Consigna 1 -> ¿Puedes copiar sin cambios las líneas de los registros que van desde la que contiene "What do you see at coordinates (198, 596)" hasta la que contiene "This screenshot has width=960, height=931.", ambas incluidas?

Texto extraído ->
================

Hace unas semanas estalló la polémica por el “balde laicista” al que aludió el cardenal Daniel Sturla en su mensaje de Nochebuena. El debate ya se había espesado con el reparto de balconeras navideñas, a cuya exhibición no fue ajeno el mismo Presidente de la República.

Aún desde mi agnosticismo, comparto absolutamente la percepción de Sturla. Se ve claramente en nuestra sociedad no solo un rechazo a lo religioso, como errónea consecuencia del anticlericalismo, sino además una actitud vergonzante de muchos católicos, que en estas épocas de relativismos pueriles tratan de no ostentar su fe, para no pecar de anticuados.

Cada vez que en este país la Iglesia sale del templo para opinar o incidir sobre la vida pública, se arma Troya. Siempre hay gente con poder que se arroga el derecho de decidir quién puede opinar y quién no sobre los temas que nos importan a todos.

================

Material proporcionado ->
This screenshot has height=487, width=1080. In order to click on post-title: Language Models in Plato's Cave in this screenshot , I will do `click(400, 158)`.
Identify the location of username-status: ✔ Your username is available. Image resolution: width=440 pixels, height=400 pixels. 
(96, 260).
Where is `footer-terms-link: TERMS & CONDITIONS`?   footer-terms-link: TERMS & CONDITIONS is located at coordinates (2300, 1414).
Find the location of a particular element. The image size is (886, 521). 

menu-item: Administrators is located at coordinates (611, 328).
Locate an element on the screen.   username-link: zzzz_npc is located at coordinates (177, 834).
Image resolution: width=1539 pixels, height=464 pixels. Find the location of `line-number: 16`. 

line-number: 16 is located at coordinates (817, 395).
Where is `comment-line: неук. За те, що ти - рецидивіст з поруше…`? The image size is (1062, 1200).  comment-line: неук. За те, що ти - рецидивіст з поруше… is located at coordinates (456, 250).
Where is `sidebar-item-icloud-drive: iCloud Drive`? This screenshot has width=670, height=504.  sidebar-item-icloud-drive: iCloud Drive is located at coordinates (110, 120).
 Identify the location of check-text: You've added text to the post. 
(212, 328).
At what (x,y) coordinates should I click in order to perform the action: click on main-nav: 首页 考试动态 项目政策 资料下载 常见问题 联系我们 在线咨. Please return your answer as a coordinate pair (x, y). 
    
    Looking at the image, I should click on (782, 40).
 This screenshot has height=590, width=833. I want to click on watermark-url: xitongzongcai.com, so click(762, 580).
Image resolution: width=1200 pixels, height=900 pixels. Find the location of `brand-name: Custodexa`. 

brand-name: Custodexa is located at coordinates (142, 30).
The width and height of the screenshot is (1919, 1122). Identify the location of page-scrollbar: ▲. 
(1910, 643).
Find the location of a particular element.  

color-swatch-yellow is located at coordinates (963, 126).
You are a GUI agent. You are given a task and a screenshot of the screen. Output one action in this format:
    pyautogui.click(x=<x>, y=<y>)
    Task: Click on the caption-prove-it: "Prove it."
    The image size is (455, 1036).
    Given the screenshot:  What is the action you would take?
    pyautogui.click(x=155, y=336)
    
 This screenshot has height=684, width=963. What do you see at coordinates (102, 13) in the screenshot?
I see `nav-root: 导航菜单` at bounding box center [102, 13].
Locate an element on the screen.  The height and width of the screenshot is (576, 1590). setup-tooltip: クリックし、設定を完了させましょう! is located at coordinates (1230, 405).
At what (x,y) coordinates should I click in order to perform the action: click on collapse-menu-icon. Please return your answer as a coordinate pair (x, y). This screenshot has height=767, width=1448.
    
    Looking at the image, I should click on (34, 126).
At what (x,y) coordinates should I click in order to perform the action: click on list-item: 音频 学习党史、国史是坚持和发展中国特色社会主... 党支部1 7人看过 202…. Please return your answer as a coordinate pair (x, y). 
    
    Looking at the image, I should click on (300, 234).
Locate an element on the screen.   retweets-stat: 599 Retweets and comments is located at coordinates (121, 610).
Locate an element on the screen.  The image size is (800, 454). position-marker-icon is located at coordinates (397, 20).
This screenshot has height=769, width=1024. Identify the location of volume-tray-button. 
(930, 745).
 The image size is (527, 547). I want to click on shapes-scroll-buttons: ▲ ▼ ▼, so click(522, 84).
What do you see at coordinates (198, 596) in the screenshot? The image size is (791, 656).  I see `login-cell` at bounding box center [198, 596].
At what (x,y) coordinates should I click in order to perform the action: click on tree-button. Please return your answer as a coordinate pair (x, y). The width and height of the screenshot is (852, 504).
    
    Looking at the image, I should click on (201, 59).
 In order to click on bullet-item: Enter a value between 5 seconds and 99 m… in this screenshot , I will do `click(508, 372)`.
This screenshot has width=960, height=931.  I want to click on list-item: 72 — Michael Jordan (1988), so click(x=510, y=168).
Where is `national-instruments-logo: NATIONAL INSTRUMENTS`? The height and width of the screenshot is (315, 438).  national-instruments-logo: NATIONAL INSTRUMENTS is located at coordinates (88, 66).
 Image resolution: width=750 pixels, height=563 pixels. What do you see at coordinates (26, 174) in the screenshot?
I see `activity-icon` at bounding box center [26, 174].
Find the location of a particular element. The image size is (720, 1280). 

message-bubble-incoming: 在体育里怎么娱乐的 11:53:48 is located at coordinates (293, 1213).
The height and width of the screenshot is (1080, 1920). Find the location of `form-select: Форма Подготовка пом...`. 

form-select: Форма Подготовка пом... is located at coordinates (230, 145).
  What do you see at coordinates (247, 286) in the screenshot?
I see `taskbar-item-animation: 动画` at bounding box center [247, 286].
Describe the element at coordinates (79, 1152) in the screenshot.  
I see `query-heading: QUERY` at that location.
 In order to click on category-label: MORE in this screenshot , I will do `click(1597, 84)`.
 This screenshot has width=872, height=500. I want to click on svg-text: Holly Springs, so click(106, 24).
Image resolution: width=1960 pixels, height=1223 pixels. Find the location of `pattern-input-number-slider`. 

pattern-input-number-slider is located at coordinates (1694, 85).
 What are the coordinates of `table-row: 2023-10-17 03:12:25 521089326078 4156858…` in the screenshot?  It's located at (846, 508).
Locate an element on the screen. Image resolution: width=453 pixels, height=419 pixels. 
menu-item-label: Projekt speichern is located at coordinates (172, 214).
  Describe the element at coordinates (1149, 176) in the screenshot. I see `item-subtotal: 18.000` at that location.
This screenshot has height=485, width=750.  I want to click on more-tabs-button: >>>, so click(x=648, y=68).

================

Consigna 2 -> ¿Cómo seguirías el texto sobre la polémica del laicismo a partir de donde se interrumpe?

Espacio de respuesta 1 ->
What do you see at coordinates (198, 596) in the screenshot? The image size is (791, 656).  I see `login-cell` at bounding box center [198, 596].
At what (x,y) coordinates should I click in order to perform the action: click on tree-button. Please return your answer as a coordinate pair (x, y). The width and height of the screenshot is (852, 504).
    
    Looking at the image, I should click on (201, 59).
 In order to click on bullet-item: Enter a value between 5 seconds and 99 m… in this screenshot , I will do `click(508, 372)`.
This screenshot has width=960, height=931.  I want to click on list-item: 72 — Michael Jordan (1988), so click(x=510, y=168).

Espacio de respuesta 2 ->
Como bien lo han señalado expertos como Pablo Marqués y Álvaro Moré, la iniciativa de las balconeras navideñas fue una fantástica movida de comunicación. En el colmo de la hipocresía, nos quejamos de que algunas familias manifiesten su fe con un cartel, pero celebramos la demencial carrera consumista que pretexta la navidad.

Es verdad lo del balde. Ya van varias generaciones que en lugar de recibir el mensaje tolerante de la laicidad, crecen bajo el prejuicio del laicismo.

No practica la laicidad quien rechaza las creencias ajenas, pretendiendo imponer las propias y menoscabando a quien no las comparte. La verdadera laicidad se funda en el respeto a la pluralidad de ideologías y credos, dejando que se expresen libremente y no poniéndoles otro límite que la Constitución y las leyes.

En lo personal, me hace gracia que las iniciativas de secularización de la Iglesia Católica promuevan tanta indignación, mientras nada se dice de las sectas de telepredicadores que estafan a la gente más vulnerable, con su diezmo obligatorio y venta de productos milagreros.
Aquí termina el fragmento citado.